• **Teks Kutipan**
⟨
Teater MAN 1 Kotamobagu pun sempat mewakili Sulut ke festival teater pelajar tingkat Nasional pada 2017 dengan lakon berjudul ” Klop”, yang disutradarai Mentari Makalunsenge, SPd. Lalu kembali tampil di Jakarta pada 2019 dengan lakon” Dukun-Dukunan”, disutradarai, Atika Mega Jingga, SPd.
Pada era 1990-an, kehadiran dramawan Richard Rhemrev di Kotamobagu, ikut mendenyutkan sejumlah pertunjukan teater panggung penerangan lewat Teater Deppen Bolmong. Selain pertunjukan komedi ala panggung penerangan, Rhemrev juga memanggungkan sejumlah lakon yang digali dari cerita rakyat Bolmong, antaranya “Mokodoludut”.
Dari awal 2000, Jamal Rahman Iroth juga ikut meramaikan panggung teater Kotamobagu dengan beragam pertunjukan puisi dan teater. Bekerjasama dengan LSM Suara Parampuang Sulut, tercatat Jamal sempat mementaskan lakon “Patung” karya Iverdixon Tinungki.
Di Bolaang Mangondow Timur (Boltim) Komunitas Seni dan Sastra (kosesa) yang sempat digawangi dramawan dan ahli filsafat Amato Assagaf, tercatat berkali-kali menggelar pertunjukan. Pada 2008 Kosesa mementaskan “Fajar di Timur” sebuah lakon yang ditulis dan disutradarai Amato dalam menyambut pemekaran Kabupaten Boltim. Lalu pada 2011, bersama Teater gereja St. Franciscus Xaverius, Amato mememantaskan lakon “Passion of Christ”.
⟩
• **Entri Hasil Ekstraksi**
⟨
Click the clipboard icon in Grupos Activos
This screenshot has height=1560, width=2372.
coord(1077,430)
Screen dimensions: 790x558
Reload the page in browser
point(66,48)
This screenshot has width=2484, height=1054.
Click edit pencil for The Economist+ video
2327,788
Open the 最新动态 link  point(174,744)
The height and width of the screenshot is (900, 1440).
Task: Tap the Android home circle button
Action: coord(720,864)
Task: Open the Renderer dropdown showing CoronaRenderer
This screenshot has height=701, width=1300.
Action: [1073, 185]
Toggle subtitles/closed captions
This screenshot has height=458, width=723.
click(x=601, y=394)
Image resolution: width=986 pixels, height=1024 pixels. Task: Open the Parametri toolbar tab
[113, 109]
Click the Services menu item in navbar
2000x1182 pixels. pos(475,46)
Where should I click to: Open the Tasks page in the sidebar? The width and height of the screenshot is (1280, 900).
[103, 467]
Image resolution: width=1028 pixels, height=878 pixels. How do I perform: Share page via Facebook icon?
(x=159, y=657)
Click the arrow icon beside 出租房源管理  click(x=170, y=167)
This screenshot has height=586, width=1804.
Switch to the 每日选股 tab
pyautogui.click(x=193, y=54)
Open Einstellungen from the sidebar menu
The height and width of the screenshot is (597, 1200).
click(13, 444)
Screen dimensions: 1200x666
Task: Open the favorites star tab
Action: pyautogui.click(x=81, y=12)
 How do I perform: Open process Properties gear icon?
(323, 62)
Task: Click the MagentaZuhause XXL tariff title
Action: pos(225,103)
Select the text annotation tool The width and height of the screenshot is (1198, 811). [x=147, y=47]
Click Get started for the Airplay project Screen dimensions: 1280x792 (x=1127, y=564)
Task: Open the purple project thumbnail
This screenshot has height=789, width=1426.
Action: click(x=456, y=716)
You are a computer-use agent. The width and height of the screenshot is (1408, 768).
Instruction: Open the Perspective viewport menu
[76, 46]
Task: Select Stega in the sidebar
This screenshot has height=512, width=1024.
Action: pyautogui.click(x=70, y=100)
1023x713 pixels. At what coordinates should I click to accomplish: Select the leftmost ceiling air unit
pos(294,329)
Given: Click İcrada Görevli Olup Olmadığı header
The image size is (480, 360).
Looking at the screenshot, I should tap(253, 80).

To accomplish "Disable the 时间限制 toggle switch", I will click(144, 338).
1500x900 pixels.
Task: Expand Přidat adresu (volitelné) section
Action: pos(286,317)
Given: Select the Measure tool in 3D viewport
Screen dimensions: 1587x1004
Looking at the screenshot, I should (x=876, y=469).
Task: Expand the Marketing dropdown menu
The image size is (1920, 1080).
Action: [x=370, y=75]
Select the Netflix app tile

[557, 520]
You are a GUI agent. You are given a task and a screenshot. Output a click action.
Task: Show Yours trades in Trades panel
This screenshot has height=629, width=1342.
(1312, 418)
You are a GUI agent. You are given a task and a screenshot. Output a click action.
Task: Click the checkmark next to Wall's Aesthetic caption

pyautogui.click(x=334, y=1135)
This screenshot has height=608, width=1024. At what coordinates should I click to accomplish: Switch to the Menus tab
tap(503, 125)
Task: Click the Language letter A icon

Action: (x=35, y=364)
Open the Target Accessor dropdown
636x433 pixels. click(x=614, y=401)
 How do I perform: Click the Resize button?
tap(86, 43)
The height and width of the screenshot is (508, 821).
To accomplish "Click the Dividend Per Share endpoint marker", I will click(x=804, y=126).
⟩
• **Tugas yang Dikerjakan**
(a) Menurut teks tentang teater di Kotamobagu, siapa yang menyutradarai lakon "Klop"?
(b) Suntinglah bagian teks tentang teater di Kotamobagu mulai dari "Teater MAN 1" hingga dan termasuk "Mega Jingga, SPd.", dengan mengganti "Jakarta" menjadi "Surabaya".

• **Jawaban yang Diharapkan**
(a) Mentari Makalunsenge, SPd.

(b)
Teater MAN 1 Kotamobagu pun sempat mewakili Sulut ke festival teater pelajar tingkat Nasional pada 2017 dengan lakon berjudul ” Klop”, yang disutradarai Mentari Makalunsenge, SPd. Lalu kembali tampil di Surabaya pada 2019 dengan lakon” Dukun-Dukunan”, disutradarai, Atika Mega Jingga, SPd.